Whither Afghanistan? Getting Out Is Harder Than Getting In
Friday July 23, 2021

The inability of the United States to comprehend what it was becoming involved in when, in the wake of 9/11, it declared a Global War on Terror, has to be reckoned one of the singular failures of national security policy over the past twenty years. Not only did the wars in Afghanistan and Iraq make bad situations worse, but the fact that no one is Washington was able to define “victory” and think in terms of an exit strategy has meant that the wars and instability are still with us. In their wake has been hundreds of thousands of deaths and trillions of dollars spent to accomplish absolutely nothing.

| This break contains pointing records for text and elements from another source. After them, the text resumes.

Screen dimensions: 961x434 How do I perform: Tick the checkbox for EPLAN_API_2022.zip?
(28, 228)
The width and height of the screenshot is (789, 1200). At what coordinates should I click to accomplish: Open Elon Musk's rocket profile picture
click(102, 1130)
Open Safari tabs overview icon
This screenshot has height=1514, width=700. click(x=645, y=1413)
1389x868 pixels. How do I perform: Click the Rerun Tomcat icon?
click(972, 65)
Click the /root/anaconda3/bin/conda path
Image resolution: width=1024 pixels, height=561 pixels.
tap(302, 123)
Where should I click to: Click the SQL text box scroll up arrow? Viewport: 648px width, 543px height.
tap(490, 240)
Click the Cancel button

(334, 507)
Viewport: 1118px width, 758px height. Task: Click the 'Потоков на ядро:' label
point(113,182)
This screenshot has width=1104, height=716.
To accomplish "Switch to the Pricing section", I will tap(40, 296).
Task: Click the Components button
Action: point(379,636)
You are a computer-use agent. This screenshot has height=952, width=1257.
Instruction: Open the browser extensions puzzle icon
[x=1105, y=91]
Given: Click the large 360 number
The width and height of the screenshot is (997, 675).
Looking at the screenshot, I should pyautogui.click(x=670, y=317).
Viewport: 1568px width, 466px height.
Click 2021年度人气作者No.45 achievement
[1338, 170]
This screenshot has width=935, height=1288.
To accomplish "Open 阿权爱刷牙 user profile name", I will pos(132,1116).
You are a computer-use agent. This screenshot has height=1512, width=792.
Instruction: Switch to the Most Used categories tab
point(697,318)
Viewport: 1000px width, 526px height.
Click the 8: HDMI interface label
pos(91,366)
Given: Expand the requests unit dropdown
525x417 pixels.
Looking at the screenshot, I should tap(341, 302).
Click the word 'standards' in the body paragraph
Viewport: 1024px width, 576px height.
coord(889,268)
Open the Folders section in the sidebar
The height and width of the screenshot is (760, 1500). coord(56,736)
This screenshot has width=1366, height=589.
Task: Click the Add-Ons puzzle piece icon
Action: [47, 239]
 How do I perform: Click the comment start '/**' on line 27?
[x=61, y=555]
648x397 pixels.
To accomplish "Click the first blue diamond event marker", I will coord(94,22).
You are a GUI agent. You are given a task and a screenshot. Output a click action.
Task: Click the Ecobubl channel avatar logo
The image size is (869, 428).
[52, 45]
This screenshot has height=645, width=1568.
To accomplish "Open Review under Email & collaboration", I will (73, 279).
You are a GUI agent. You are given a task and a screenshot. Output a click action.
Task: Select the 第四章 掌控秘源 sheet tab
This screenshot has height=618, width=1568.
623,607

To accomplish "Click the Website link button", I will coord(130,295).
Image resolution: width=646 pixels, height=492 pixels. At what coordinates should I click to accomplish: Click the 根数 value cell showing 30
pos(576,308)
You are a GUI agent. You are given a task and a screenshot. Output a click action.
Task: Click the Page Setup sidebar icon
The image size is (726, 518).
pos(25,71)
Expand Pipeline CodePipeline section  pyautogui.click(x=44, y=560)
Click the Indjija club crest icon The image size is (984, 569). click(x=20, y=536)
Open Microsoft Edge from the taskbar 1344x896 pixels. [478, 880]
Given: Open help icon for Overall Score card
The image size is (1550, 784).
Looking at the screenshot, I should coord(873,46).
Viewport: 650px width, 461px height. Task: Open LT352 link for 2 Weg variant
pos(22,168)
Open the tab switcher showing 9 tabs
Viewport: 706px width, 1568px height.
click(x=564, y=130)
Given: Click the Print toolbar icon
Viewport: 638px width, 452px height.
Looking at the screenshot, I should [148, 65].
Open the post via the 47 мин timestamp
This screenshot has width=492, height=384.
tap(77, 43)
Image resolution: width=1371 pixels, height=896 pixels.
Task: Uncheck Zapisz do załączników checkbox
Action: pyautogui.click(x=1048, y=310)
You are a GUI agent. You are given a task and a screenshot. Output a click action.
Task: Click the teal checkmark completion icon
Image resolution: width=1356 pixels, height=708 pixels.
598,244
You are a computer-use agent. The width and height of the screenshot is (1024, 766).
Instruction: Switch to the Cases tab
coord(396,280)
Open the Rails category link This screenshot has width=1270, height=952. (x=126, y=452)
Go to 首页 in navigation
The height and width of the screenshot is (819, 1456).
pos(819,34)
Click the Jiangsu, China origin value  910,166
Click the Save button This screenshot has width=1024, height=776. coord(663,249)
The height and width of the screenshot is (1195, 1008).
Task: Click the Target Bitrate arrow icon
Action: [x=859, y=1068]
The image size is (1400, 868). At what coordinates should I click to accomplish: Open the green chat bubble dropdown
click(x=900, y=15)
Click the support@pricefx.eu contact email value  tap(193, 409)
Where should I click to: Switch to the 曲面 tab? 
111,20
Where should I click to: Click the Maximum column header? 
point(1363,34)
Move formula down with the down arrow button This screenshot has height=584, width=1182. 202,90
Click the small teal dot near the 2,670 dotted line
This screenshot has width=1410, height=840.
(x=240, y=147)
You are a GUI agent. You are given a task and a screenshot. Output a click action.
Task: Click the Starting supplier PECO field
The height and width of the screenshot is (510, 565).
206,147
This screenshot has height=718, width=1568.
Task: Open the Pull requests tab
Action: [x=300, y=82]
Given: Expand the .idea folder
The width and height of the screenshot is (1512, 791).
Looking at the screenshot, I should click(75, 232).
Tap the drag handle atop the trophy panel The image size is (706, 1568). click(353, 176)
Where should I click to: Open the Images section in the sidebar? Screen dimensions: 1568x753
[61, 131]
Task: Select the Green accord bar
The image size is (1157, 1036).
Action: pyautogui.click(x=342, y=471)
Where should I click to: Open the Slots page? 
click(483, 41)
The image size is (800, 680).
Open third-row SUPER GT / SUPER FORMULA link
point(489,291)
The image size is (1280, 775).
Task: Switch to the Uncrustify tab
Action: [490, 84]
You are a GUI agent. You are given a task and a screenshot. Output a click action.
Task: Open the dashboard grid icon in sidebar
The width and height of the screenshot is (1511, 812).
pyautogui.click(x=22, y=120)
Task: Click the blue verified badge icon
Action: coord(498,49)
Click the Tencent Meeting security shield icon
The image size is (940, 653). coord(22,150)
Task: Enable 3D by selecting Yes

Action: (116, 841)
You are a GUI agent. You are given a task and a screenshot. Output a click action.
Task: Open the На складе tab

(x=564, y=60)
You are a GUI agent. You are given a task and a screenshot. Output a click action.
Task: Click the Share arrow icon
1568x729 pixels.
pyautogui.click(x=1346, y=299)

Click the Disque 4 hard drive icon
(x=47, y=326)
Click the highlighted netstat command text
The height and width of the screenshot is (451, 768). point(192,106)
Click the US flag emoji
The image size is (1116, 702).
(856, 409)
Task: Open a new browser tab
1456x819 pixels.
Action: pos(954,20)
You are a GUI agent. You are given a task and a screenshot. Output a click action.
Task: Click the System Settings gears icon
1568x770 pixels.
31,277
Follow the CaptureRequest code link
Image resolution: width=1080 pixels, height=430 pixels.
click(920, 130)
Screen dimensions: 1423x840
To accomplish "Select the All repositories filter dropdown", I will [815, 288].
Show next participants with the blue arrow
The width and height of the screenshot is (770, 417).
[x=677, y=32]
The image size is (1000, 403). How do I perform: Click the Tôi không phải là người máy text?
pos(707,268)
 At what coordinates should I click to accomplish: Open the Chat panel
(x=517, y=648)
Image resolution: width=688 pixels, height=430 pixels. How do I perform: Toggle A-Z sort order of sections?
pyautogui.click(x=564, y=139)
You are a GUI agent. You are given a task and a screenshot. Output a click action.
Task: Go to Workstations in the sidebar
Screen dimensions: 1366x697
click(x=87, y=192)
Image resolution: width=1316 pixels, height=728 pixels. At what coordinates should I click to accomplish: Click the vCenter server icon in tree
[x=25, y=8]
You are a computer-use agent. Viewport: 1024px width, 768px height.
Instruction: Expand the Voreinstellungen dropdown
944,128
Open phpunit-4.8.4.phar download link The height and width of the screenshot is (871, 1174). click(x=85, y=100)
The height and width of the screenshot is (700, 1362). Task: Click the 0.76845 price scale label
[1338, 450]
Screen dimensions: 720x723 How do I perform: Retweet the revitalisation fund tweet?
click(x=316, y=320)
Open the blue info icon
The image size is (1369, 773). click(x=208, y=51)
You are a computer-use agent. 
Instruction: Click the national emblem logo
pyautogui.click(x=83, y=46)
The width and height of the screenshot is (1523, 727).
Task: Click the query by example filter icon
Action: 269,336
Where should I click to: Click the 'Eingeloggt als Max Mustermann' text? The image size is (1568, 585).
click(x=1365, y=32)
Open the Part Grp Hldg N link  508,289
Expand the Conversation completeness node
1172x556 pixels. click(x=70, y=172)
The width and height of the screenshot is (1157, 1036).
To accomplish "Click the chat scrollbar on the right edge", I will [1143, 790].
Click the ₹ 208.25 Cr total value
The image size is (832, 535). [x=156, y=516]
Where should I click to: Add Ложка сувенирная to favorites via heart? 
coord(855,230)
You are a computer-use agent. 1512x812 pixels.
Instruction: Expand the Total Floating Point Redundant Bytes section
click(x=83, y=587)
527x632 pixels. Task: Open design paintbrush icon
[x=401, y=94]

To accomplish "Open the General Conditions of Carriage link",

As a result, Iraq is unstable and leans more heavily towards America’s adversary Iran than it does to Washington. The Iraqi Parliament has, in fact, asked US forces to leave the country, a request that has been ignored both by Donald Trump and Joe Biden. Trump actually threatened to freeze Iraqi bank assets to pressure the Iraqis into accepting the continued US occupation. At the same time, American troops illegally present in neighboring Syria, continue to occupy that country’s oil fields to deprive the government in Damascus of much needed resources. Neither Iraq nor Syria threatens the United States in any way.
Given that history, it should be no surprise that the withdrawal from the twenty year-long nation building project in Afghanistan, long overdue, is not quite going as smoothly as the Pentagon and White House apparently planned. US forces pulled out of their principal base in the country, Bagram Air Base, in the middle of the night without informing the incoming Afghan base commander. A frenzy of looting of the left behind equipment followed.